If you go outside character attributes, then you also have skills. What happens to your weapon skills in an FPS? Weapon handling skills in an FPS are handled by the player; again, not by the character. Small Weapons, Heavy Weapons, Energy Weapons - all working based on the player's skill to effectively use weapons, specially with Perception out of the picture.
You could try to make it like Deus Ex. You could have the character need to upgrade his weapon skills to better use them... but there was a reason why they were removed, it's because they removed the immediacy of real time, first person combat. FPSers are usually about twitch reflexes. If you have a system ruled by players' skill (FPS), and you try to place barriers to the players' skill (ie, the need to increase skills to use things), then like i've stated above, it crumbles, because the system combines two very different systems.
Even if you simply place it in realtime but do not change the PoV, again, this causes problems. What happens to things like Sequence and Action Points? In realtime, there is no place for a sequence, because everything is happening simultaneously. And action points are basically gone as well. Combat also ends up being hectic and will risk requiring the addition of pausing. Which begs the question: if it requires pausing, then why not just include turns and give the players options to speed up the process trough elements like, say, speed sliders and concurrent turns?
Now, the above was taken from a recent convo between me and AlanC9 at the Obsidian boards.
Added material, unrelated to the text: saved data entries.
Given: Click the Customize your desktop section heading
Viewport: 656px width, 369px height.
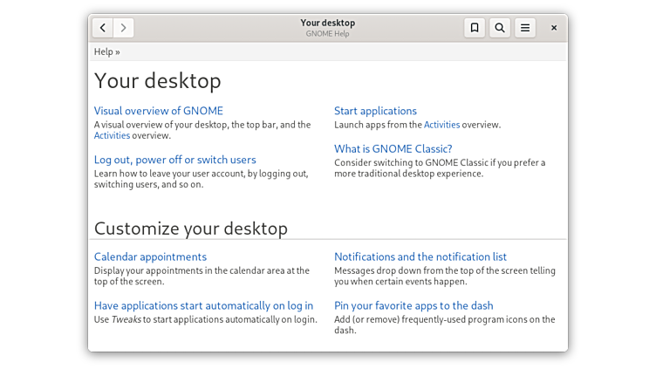Looking at the screenshot, I should [191, 229].
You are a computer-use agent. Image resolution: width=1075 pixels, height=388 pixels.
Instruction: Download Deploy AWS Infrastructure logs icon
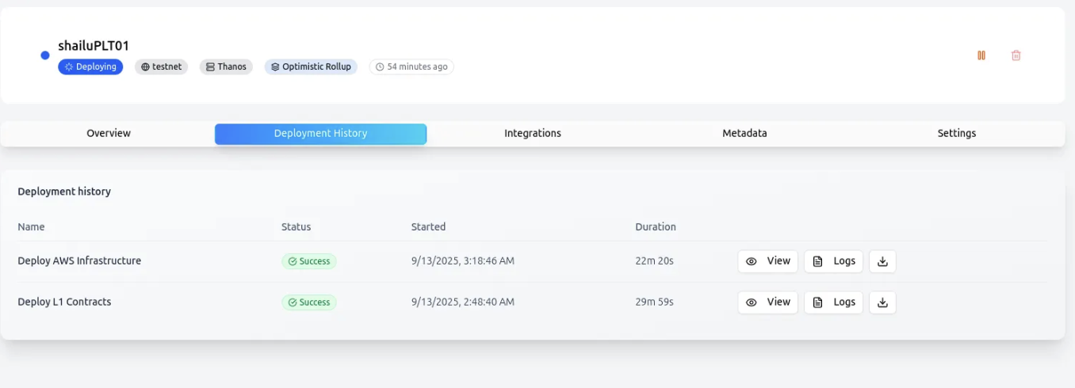882,261
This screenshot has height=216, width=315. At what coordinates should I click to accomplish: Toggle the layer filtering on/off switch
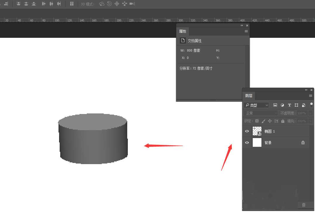tap(311, 104)
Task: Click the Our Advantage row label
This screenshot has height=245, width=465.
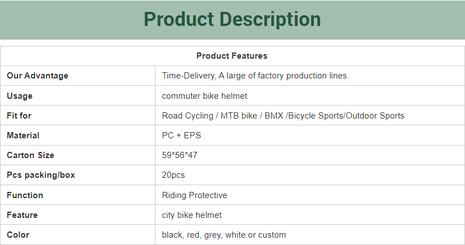Action: tap(38, 76)
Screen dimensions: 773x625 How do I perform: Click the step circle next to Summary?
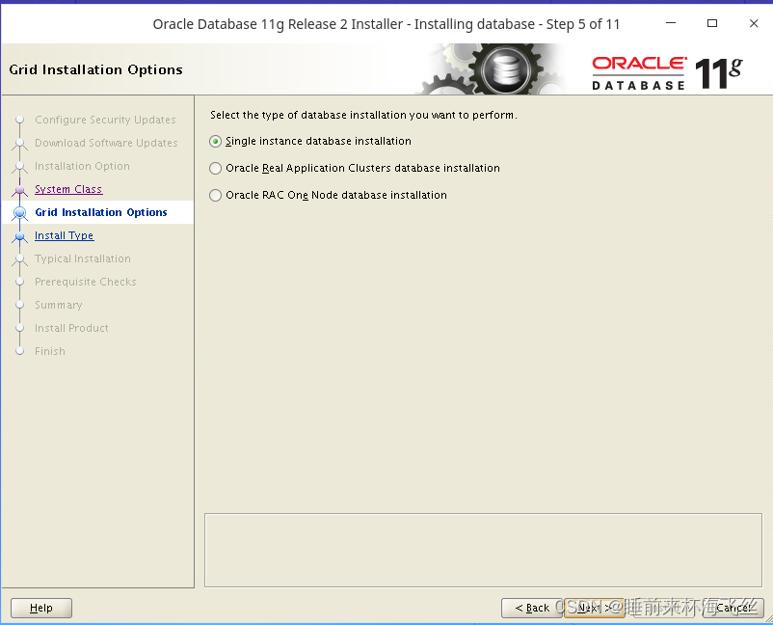(x=19, y=305)
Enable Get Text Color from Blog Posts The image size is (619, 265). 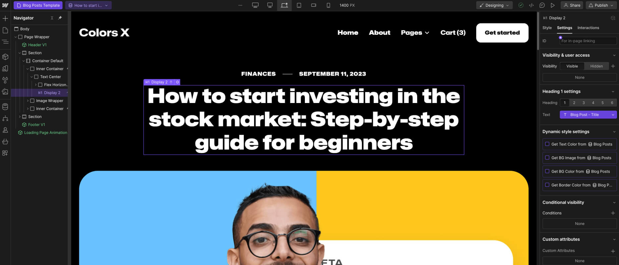pyautogui.click(x=547, y=144)
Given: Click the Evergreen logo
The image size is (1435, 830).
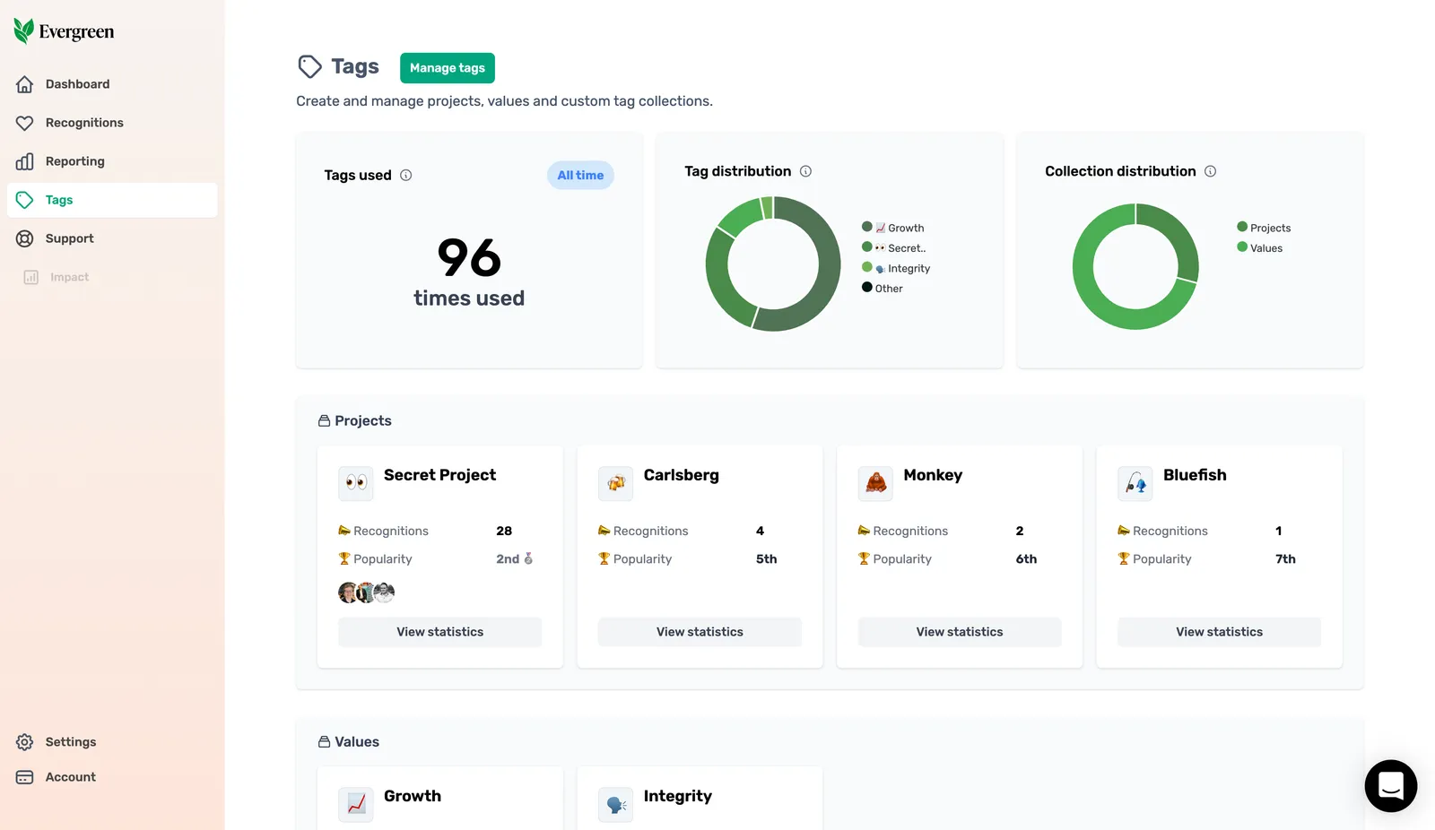Looking at the screenshot, I should click(x=64, y=31).
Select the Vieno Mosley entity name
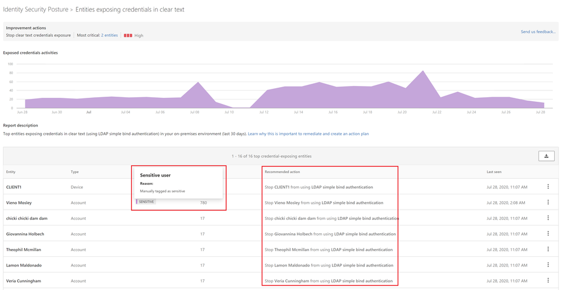The image size is (562, 290). point(19,203)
My point is very streamlined (honestly i have no patience to expand on the matter, given current circumstances and the fact that i've written too much about this in the past and at one point it gets tiresome), but i think presents a few of the problems with the change.
If anyone wants to present more points as to why SPECIAL should not go realtime, post them. Hell, if you think it should go, post those points as well. I'm interested in knowing the full extent of the problems, along with any theories on how it might work.
Of further note, i have created the same thread at the Codex, also to gather some opinions. For those interested, i suggest reading that thread as it has some good points.